**Work instructions:** The answer must consist solely of the lines from the one containing "The width and" through the last line of the records below, repeated exactly, with all pictures omitted.

-- Opening Marker --

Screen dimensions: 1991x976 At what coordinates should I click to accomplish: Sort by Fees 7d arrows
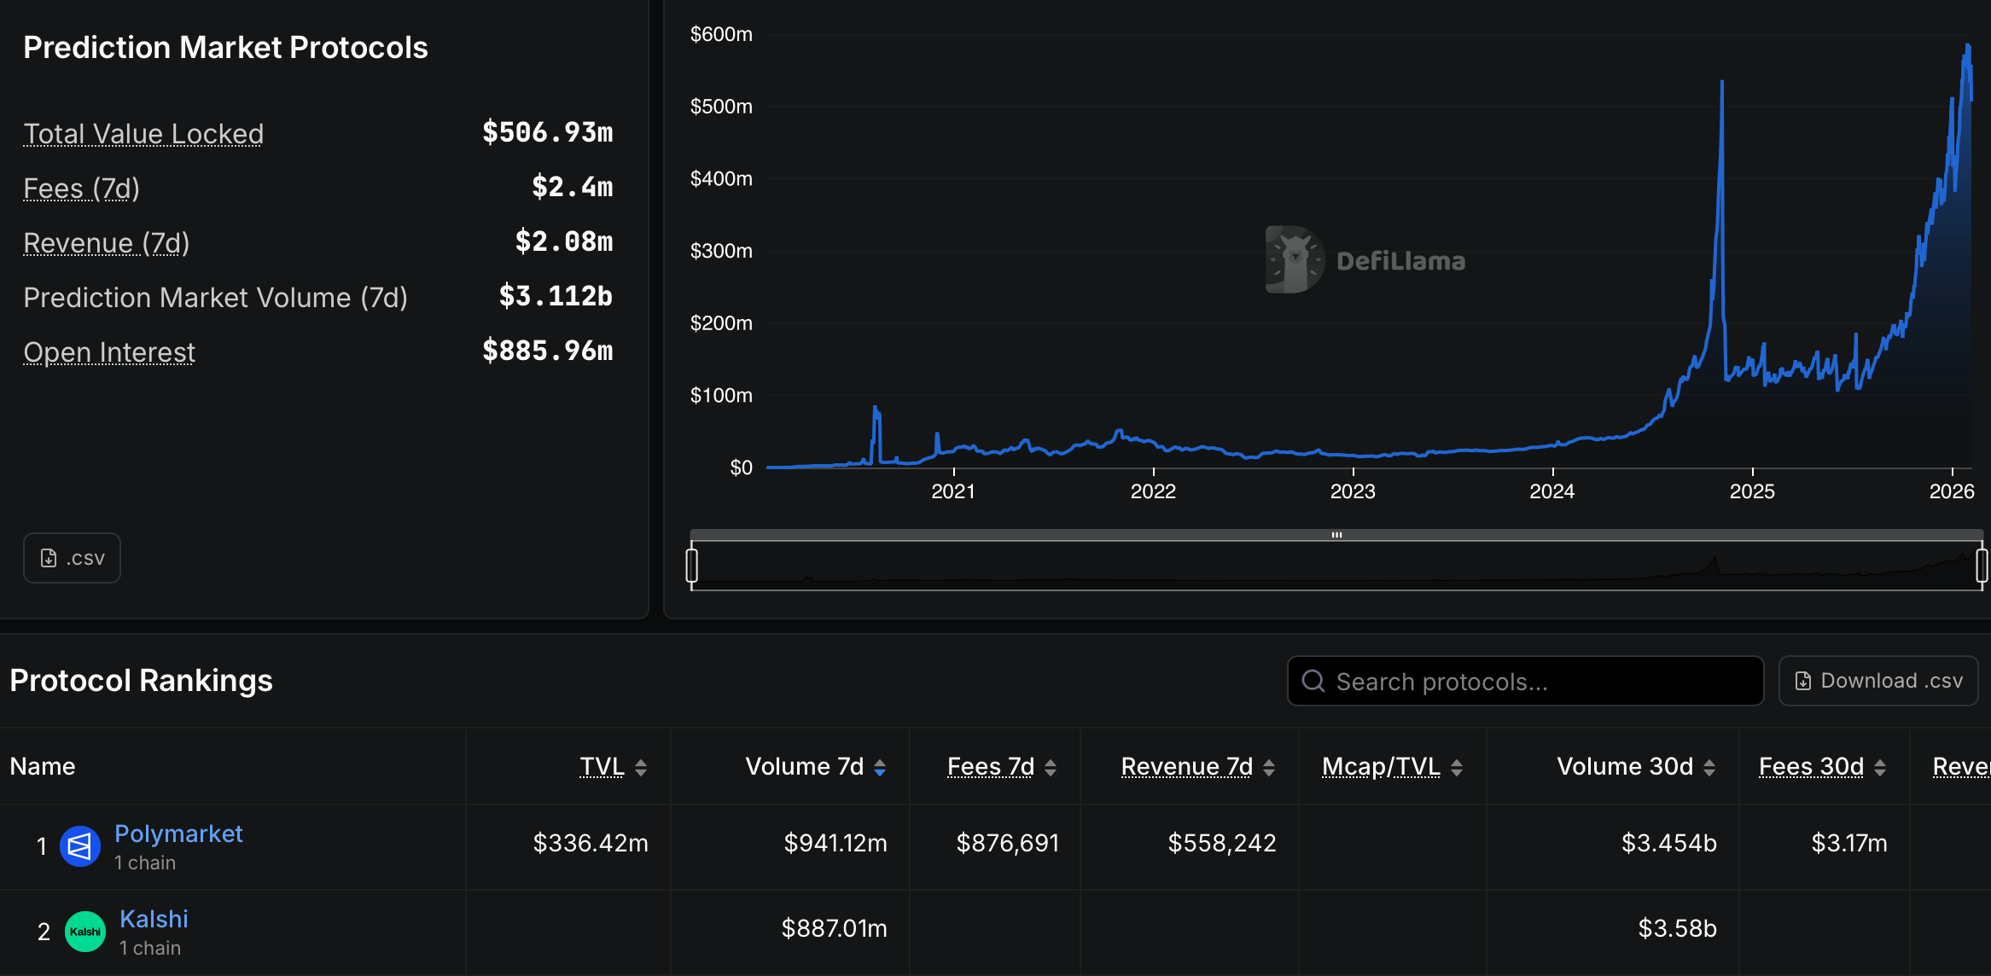[x=1051, y=767]
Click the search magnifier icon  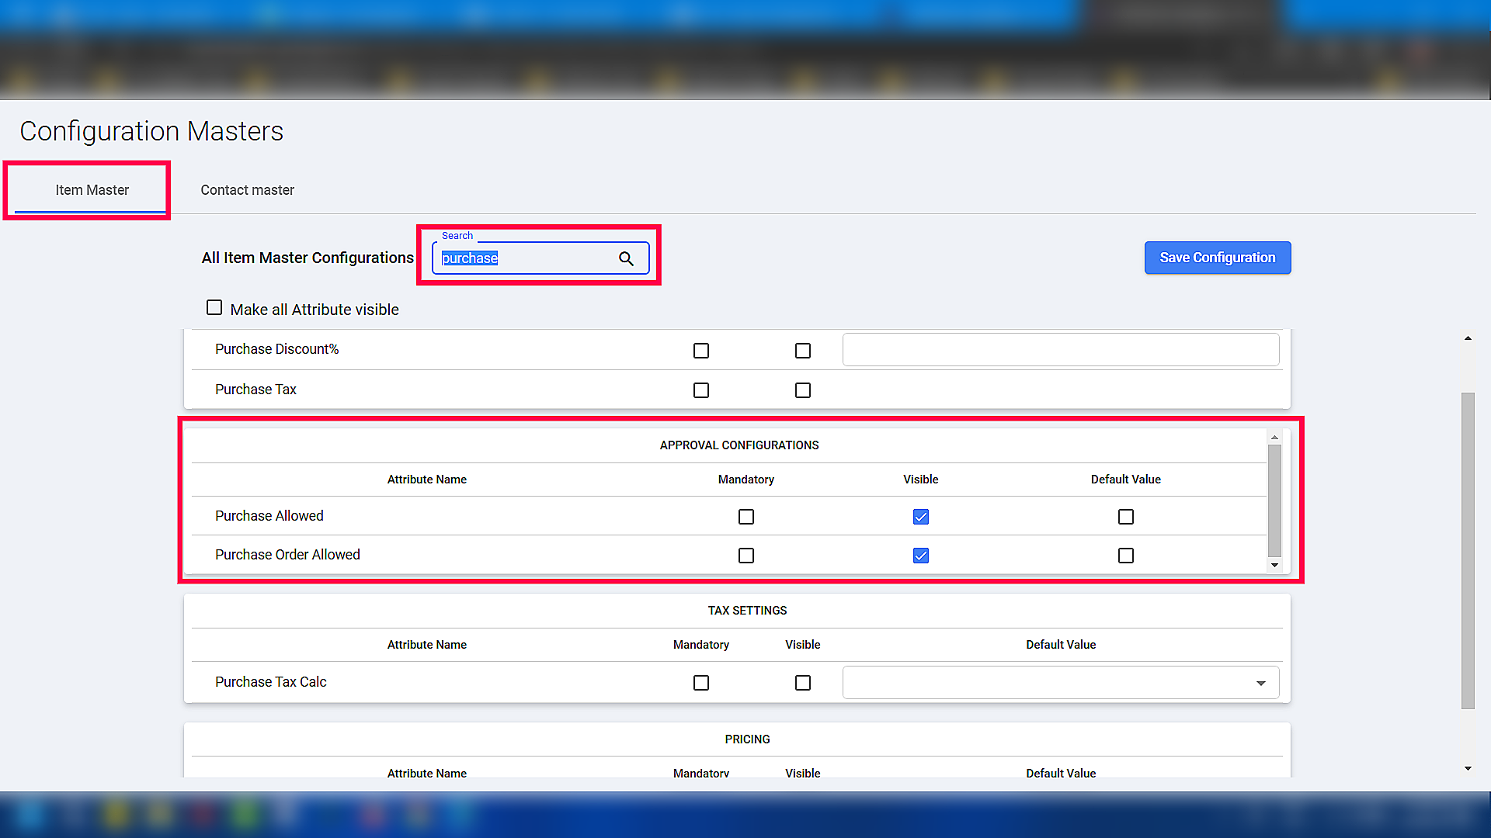pyautogui.click(x=626, y=258)
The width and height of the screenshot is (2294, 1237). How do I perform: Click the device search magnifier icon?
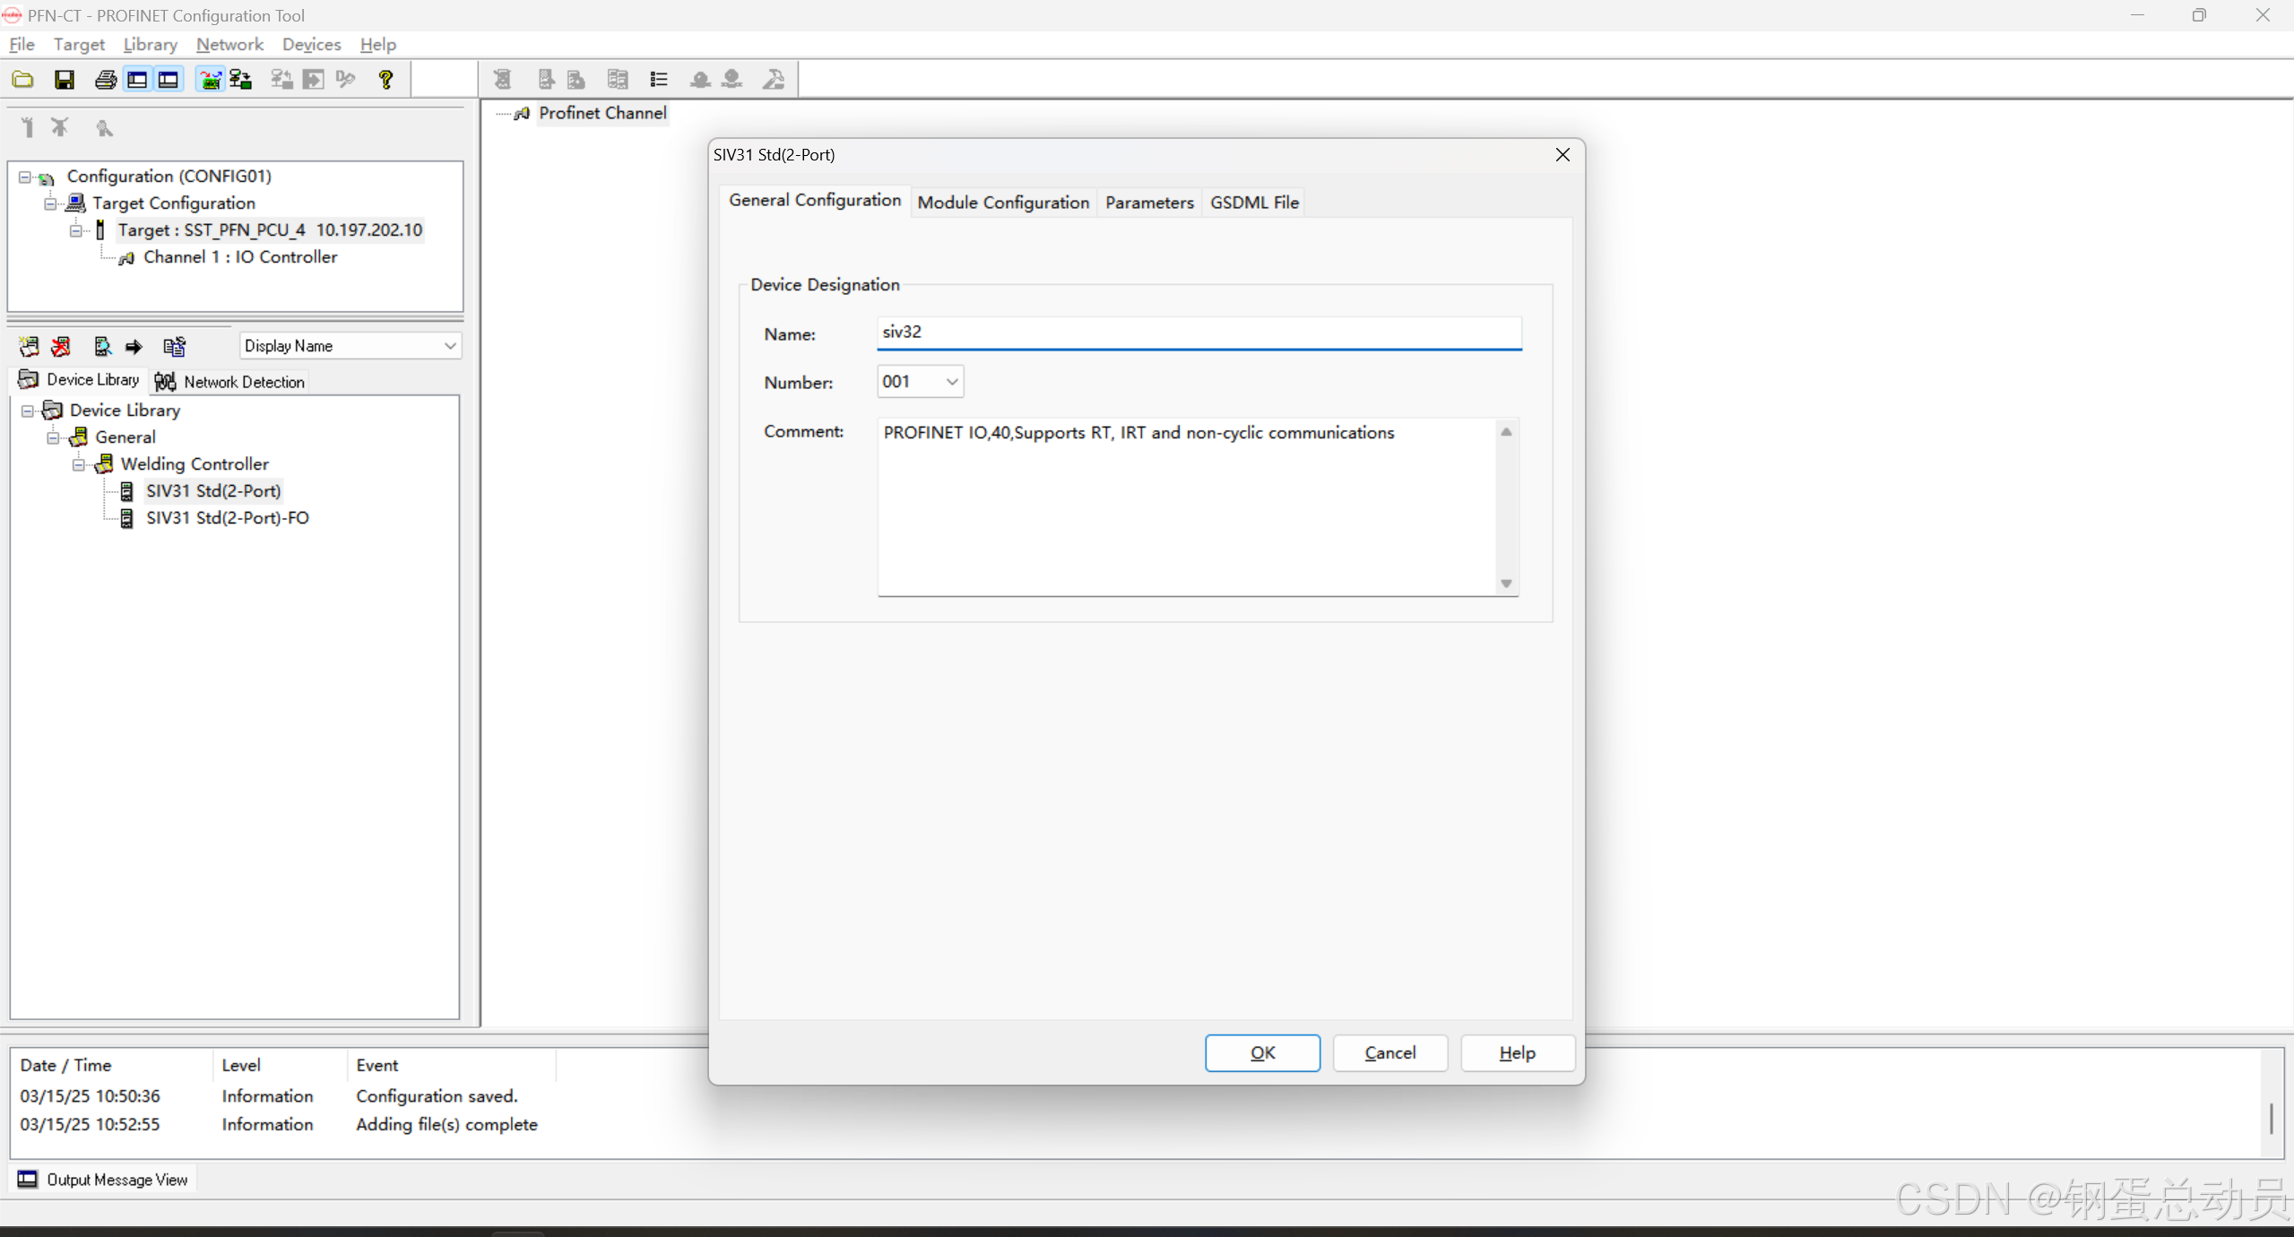tap(102, 346)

-- Closing Marker --

**Answer for this exercise:**
The width and height of the screenshot is (2294, 1237). How do I perform: Click the device search magnifier icon?
tap(102, 346)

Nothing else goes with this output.